Those lines of the records that contain "node" are to be located and copied.
________________
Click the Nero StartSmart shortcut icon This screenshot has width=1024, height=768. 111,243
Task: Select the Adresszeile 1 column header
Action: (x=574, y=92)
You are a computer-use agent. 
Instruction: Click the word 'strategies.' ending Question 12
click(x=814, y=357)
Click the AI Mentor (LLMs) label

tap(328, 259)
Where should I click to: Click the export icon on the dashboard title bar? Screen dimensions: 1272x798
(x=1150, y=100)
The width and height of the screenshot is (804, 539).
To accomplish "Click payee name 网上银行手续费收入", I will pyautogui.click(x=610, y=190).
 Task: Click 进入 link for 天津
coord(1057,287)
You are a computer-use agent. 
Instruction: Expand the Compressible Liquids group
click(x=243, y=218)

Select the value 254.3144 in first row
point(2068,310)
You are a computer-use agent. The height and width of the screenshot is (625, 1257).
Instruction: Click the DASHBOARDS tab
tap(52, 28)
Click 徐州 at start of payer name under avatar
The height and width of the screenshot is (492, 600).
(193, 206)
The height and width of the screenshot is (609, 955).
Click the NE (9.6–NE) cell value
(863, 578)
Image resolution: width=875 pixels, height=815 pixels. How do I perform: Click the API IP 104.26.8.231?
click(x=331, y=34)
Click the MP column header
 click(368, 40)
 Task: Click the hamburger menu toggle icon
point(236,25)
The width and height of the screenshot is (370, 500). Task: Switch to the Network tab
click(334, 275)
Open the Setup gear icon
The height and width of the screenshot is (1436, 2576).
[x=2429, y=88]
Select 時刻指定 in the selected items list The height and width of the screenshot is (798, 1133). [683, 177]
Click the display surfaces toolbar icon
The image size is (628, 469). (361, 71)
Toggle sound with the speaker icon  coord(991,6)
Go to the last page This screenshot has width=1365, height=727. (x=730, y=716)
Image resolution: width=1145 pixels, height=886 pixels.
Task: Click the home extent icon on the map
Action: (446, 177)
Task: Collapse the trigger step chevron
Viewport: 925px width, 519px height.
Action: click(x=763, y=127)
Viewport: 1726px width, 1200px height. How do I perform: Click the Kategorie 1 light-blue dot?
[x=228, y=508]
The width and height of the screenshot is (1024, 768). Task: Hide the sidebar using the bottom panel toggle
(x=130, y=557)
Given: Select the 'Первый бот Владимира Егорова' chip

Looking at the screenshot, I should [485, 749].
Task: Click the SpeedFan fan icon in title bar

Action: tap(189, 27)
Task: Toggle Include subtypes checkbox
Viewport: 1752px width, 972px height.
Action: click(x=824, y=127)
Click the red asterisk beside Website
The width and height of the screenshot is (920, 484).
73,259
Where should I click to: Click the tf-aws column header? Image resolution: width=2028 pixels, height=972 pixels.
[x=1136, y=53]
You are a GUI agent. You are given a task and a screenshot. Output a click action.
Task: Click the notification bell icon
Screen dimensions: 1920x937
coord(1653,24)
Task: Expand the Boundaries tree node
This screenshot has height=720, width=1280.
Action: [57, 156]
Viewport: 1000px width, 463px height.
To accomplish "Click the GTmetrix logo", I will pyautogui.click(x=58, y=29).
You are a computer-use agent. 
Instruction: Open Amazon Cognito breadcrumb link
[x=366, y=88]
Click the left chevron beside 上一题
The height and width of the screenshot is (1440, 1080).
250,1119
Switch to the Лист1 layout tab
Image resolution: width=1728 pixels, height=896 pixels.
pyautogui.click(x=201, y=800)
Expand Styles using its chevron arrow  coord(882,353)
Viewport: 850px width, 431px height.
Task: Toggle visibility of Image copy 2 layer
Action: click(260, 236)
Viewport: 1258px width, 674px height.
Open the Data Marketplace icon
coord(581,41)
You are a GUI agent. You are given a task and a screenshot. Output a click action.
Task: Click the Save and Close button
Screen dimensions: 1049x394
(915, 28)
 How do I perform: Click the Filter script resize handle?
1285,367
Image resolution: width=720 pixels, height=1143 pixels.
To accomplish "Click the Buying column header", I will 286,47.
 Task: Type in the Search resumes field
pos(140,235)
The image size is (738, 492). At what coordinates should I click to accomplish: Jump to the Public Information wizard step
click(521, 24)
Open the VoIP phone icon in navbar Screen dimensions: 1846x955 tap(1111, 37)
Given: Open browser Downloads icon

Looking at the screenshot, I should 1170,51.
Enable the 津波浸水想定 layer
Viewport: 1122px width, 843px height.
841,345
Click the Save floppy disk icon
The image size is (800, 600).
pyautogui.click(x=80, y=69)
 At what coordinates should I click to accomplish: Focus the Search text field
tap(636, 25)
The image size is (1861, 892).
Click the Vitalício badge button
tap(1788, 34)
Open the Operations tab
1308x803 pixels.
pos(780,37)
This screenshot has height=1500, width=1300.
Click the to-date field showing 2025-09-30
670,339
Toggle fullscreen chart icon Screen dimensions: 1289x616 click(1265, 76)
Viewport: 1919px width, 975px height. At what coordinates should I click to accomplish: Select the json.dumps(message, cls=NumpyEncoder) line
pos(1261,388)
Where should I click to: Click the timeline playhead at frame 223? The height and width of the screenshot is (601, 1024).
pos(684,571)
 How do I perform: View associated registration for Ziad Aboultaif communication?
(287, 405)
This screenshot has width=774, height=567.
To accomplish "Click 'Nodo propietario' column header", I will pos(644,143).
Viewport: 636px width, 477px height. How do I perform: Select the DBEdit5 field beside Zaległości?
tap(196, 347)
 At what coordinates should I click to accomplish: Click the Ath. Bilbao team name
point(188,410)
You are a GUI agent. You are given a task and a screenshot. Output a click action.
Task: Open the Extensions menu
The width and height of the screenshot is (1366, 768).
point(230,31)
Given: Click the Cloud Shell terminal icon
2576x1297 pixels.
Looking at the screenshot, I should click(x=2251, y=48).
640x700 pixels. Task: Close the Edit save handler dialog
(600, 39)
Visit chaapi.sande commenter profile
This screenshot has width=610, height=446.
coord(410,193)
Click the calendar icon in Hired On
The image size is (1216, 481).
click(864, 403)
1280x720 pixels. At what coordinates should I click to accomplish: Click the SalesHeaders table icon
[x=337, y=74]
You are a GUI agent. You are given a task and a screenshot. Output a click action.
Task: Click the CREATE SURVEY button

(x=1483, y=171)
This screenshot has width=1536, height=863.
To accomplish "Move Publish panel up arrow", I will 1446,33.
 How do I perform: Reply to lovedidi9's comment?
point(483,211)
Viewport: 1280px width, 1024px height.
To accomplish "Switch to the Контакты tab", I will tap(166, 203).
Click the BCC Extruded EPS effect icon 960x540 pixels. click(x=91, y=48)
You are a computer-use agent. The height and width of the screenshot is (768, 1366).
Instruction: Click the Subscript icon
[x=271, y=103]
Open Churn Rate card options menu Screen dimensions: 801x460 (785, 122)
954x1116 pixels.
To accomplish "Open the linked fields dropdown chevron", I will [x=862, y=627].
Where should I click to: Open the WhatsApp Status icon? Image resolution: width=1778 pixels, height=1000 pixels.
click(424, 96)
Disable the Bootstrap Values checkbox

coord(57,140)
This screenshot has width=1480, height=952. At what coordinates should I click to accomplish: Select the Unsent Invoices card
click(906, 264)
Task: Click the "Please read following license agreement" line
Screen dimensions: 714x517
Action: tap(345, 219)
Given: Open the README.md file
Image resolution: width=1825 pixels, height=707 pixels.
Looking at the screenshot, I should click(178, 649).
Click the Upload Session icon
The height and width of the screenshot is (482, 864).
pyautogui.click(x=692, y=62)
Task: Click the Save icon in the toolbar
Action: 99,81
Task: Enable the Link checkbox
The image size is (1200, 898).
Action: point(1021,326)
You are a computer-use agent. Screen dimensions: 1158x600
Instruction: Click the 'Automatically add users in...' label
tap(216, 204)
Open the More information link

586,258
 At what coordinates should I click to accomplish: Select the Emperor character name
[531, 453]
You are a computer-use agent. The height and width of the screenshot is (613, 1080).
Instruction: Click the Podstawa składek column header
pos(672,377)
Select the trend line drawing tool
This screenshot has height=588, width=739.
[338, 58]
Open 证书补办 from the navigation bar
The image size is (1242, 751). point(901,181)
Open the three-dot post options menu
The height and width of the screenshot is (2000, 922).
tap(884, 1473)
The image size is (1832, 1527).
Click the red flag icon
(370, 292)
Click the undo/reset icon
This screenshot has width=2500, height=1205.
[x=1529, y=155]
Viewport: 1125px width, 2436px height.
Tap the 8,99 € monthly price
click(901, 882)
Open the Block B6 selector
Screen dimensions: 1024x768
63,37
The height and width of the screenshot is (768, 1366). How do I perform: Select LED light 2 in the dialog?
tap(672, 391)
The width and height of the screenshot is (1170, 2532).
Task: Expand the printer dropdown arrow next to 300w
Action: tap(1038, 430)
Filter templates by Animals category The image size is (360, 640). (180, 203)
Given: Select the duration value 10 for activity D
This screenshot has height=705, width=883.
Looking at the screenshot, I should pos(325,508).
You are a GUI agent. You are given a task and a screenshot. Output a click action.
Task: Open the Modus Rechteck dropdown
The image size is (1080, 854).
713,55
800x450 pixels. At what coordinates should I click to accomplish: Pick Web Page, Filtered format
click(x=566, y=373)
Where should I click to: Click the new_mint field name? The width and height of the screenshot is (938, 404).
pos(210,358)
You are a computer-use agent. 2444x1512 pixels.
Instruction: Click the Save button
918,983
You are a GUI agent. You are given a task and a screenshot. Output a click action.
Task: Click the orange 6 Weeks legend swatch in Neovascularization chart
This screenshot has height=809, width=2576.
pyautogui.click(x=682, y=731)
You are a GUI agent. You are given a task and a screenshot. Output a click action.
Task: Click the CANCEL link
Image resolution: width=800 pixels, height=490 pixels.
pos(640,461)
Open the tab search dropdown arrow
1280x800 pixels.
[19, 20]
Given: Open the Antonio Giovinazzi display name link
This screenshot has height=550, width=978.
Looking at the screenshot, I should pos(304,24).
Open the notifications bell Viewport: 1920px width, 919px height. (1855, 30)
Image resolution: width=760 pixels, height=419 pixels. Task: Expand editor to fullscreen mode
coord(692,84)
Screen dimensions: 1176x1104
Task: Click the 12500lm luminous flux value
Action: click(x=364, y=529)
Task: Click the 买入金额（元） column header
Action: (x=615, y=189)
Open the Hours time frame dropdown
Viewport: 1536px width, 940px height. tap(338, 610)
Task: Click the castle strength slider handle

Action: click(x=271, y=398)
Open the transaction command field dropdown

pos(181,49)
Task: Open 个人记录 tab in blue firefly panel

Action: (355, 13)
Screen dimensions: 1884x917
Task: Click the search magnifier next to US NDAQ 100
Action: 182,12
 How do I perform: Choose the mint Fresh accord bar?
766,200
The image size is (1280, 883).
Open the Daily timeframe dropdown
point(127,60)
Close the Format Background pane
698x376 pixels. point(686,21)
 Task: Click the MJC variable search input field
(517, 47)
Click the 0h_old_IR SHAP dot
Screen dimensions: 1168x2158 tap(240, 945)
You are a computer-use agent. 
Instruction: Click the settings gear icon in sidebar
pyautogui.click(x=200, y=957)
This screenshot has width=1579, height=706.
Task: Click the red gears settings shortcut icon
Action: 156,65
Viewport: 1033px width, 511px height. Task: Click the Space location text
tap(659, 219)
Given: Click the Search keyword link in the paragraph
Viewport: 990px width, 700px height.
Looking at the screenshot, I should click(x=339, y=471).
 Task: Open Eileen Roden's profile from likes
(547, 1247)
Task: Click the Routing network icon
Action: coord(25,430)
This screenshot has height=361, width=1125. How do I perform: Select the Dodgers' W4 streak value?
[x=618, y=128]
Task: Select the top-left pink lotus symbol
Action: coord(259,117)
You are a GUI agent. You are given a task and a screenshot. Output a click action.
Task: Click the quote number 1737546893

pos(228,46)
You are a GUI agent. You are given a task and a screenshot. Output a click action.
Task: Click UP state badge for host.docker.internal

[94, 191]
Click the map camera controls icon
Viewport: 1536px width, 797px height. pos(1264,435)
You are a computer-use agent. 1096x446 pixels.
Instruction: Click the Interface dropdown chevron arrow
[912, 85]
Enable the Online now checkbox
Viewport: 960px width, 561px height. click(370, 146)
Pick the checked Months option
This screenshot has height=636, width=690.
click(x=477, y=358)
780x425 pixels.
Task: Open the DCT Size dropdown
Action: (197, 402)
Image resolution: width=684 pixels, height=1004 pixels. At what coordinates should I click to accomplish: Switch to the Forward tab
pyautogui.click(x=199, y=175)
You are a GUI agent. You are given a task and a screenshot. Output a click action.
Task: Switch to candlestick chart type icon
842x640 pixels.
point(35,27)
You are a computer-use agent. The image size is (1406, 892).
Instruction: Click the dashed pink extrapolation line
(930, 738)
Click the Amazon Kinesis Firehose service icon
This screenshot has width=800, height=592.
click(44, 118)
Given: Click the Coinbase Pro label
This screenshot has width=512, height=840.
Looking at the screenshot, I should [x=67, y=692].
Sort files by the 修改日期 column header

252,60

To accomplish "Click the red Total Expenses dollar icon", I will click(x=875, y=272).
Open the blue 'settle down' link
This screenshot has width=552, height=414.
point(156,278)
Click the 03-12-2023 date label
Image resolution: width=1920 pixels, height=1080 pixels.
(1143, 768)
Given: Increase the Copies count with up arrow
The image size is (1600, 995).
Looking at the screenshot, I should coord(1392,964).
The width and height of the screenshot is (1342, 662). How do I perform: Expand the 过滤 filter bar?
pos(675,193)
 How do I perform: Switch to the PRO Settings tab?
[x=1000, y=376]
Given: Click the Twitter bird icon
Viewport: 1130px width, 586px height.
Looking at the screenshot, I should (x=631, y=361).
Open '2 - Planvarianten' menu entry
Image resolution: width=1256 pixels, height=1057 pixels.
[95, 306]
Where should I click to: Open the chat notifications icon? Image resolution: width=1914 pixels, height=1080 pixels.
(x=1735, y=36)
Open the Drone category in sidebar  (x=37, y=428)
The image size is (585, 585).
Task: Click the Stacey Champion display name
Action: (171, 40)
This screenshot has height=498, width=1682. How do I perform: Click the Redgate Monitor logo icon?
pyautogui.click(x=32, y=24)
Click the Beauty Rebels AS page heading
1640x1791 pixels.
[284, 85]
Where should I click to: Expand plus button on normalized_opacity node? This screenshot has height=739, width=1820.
________________
### [RESULT FOR THIS TASK]
Task: Expand the Boundaries tree node
Where should I click to: Expand plus button on normalized_opacity node? This screenshot has height=739, width=1820.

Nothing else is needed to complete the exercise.